▸ **THE TASK**
Transcribe the entries exactly; images are not part of the copy.
== Segment start ==
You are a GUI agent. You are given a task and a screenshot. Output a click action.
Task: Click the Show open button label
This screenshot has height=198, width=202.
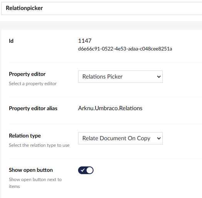tap(31, 170)
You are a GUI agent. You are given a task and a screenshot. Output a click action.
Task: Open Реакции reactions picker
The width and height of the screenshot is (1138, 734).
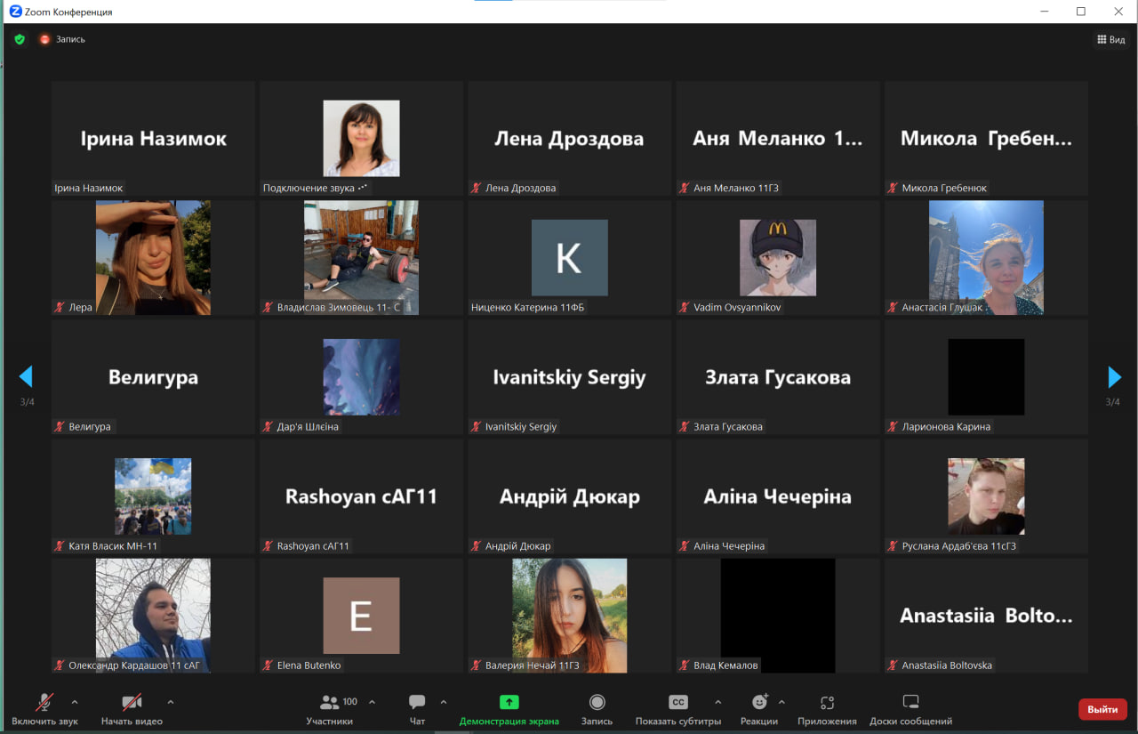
== Segment end ==
▸ **OUTPUT FOR THIS EXERCISE**
You are a GUI agent. You are given a task and a screenshot. Output a click action.
Task: Click the Show open button label
This screenshot has height=198, width=202.
tap(31, 170)
You are a GUI agent. You are given a task and a screenshot. Output a click action.
Task: Open Реакции reactions picker
The width and height of the screenshot is (1138, 734).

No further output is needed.